# Force exerted by a gas

1. Dec 2, 2007

### sun

[SOLVED] Force exerted by a gas

1. The problem statement, all variables and given/known data

A sealed cubical container 30.0 cm on a side contains three times Avogadro's number of molecules at a temperature of 23.0°C. Find the force exerted by the gas on one of the walls of the container.

2. Relevant equations
F=Nm/d(v^2)
P=F/A

3. The attempt at a solution
There always seems to be a missing variable to plug into the equations.
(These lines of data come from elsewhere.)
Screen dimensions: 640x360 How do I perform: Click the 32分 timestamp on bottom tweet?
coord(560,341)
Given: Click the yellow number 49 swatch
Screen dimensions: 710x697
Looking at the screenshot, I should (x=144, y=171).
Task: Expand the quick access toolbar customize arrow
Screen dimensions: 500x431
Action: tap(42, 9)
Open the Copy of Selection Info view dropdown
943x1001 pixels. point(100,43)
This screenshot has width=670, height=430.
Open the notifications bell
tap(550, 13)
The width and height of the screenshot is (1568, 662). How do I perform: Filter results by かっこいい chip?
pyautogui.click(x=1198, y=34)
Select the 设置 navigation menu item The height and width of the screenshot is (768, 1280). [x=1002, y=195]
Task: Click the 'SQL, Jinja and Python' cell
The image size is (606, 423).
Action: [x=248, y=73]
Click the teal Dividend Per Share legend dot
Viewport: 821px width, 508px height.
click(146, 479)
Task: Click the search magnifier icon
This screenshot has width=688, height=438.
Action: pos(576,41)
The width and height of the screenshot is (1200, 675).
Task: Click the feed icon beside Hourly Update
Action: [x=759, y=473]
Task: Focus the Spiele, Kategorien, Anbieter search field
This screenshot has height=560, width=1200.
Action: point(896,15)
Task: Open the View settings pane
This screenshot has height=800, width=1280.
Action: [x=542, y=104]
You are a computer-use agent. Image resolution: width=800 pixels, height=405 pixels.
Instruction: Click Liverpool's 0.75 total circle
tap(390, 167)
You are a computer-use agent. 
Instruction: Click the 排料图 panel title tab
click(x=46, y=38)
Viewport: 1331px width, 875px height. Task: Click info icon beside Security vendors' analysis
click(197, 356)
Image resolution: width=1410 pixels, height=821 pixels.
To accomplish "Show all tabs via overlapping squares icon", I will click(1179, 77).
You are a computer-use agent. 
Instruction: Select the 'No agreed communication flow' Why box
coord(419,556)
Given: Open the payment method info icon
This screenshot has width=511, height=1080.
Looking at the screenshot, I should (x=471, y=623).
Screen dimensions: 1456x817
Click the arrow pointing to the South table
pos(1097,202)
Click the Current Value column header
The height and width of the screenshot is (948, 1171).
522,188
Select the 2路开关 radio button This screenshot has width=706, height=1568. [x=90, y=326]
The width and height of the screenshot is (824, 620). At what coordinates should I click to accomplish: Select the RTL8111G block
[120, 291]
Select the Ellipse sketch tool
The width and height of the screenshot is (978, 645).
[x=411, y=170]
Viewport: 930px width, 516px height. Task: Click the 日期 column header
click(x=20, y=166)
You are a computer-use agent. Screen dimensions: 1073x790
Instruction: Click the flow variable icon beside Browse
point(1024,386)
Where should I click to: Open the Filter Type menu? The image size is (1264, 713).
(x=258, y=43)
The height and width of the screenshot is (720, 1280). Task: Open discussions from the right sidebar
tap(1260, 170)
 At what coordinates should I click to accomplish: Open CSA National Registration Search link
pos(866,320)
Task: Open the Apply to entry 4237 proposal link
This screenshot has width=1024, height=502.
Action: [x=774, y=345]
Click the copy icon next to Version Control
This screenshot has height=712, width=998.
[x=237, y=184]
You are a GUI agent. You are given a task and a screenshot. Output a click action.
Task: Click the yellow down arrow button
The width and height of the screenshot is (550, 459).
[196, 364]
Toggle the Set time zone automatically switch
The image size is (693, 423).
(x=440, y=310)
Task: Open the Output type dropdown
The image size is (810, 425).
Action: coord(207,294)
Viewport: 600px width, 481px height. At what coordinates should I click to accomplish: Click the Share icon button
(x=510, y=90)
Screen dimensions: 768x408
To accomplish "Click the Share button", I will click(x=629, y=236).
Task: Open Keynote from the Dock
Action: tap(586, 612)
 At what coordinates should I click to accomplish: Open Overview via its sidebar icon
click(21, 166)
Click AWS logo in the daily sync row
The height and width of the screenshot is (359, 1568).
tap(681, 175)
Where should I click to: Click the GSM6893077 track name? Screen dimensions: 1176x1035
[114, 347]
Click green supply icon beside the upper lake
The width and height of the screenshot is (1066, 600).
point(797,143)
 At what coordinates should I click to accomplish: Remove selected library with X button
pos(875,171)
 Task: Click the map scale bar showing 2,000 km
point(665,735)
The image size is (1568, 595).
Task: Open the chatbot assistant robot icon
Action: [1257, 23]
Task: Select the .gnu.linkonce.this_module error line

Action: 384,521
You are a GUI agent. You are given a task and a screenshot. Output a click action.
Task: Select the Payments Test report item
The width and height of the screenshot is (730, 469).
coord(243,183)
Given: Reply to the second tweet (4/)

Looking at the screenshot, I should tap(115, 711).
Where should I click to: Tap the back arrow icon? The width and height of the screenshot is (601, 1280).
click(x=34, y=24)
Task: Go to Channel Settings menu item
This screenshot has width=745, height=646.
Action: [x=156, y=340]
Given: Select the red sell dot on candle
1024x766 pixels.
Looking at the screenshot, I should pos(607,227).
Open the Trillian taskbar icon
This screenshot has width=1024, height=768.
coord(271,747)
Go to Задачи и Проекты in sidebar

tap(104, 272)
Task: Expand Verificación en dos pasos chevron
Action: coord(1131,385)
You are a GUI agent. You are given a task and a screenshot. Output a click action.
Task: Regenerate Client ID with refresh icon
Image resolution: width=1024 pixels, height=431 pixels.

Are there any hints that can get me pointed in the correct direction?

thanks

2. Dec 2, 2007

3. Dec 2, 2007

### sun

V of one mole of ideal gas=22.4x10^-3m^3
V of container=2.7x10^-5
T=296K
R=8.31j/mol*k
A=.54m^3
n=?

Last edited: Dec 2, 2007
4. Dec 2, 2007

### sun

This is what i've done:
V=m(He)/density(He))
m=.004Kg/(6.02x10^-23*3)=2.21x10^-27kg
V(He)=2.21x10^-27kg/1.79x10^-1Kg/m^3=1.23x10^-26m^3

Am i on the correct path? If so, all i need to figure out is how many moles there are, correct? Then i can solve for P.

5. Dec 2, 2007

### sun

does this essentially mean there are 3 moles?

6. Dec 2, 2007

### sun

any help would be appreciated :)

7. Dec 3, 2007

### sun

I'm not sure how to calculate the moles.

I tried V(f)/V(i)=n(f)T(f)/n(i)T(i)

when i solved for n(i) i got .0011mol. But i guess that isn't correct.

8. Dec 3, 2007

### sun

I also tried PV=NkT

would N equal 3*(6.02*10^23)?
If so, what i did was P(.027m^3)=1.81*10^24(1.381*10^-23)(296)
i got 2.74*10^5

Then i multiplied that by the area .54 and got 1.47*10^5N, but thats wrong.

9. Dec 3, 2007

### sun

argg still lost and confused

10. Dec 3, 2007

### Kurdt

Staff Emeritus
Yes 3 times Avogadro's number means there are 3 moles of the gas. You want to use the ideal gas law with the molar constant R. Thus:

$$PV = n R T$$

If you work out the pressure you can find the force exerted on one wall.

11. Dec 3, 2007

### sun

this is what i've done:
P(.027m^3)=(3mol)(8.31J/mol*K)(296K)

P=2.73*10^5

F=2.73*10^5(.54)=1.47*10^55 N, but that is incorrect. any idea as to what i may be doing wrong.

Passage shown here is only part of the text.